__Required action__: Your job is to set down the stretch of entries that opens with the line containing "Marruecos gana El Salvador Beach Soccer Cup 2024 (122, 1415)" and closes with the line containing "Elperiodico Marroqui (185, 606)". Keep both end lines, copy each exactly, and add nothing.

====

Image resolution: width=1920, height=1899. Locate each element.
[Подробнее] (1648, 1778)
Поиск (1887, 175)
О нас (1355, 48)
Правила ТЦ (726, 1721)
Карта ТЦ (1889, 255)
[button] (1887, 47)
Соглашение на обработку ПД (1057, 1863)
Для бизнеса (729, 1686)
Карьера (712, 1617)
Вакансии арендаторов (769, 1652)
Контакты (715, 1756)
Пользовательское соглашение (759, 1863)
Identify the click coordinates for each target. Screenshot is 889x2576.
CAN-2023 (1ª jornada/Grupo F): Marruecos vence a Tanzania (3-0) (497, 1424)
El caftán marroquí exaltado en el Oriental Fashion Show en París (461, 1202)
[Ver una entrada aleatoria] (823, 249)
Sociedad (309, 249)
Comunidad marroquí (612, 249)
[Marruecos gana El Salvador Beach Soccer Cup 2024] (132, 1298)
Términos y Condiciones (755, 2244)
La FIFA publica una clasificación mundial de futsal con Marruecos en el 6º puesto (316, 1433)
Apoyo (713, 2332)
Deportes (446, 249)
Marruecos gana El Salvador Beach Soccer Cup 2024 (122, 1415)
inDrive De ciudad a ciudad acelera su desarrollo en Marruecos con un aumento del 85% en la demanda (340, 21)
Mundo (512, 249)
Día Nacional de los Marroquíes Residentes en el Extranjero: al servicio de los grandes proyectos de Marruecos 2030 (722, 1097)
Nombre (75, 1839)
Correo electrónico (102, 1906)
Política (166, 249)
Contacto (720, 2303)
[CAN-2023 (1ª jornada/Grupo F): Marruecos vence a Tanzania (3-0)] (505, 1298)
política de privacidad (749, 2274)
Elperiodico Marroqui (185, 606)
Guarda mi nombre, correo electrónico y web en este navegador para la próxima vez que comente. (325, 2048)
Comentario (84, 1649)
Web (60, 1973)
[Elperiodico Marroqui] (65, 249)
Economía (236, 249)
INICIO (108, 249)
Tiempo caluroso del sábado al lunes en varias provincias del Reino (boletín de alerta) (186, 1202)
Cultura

====

__Task solution__:
Marruecos gana El Salvador Beach Soccer Cup 2024 (122, 1415)
inDrive De ciudad a ciudad acelera su desarrollo en Marruecos con un aumento del 85% en la demanda (340, 21)
Mundo (512, 249)
Día Nacional de los Marroquíes Residentes en el Extranjero: al servicio de los grandes proyectos de Marruecos 2030 (722, 1097)
Nombre (75, 1839)
Correo electrónico (102, 1906)
Política (166, 249)
Contacto (720, 2303)
[CAN-2023 (1ª jornada/Grupo F): Marruecos vence a Tanzania (3-0)] (505, 1298)
política de privacidad (749, 2274)
Elperiodico Marroqui (185, 606)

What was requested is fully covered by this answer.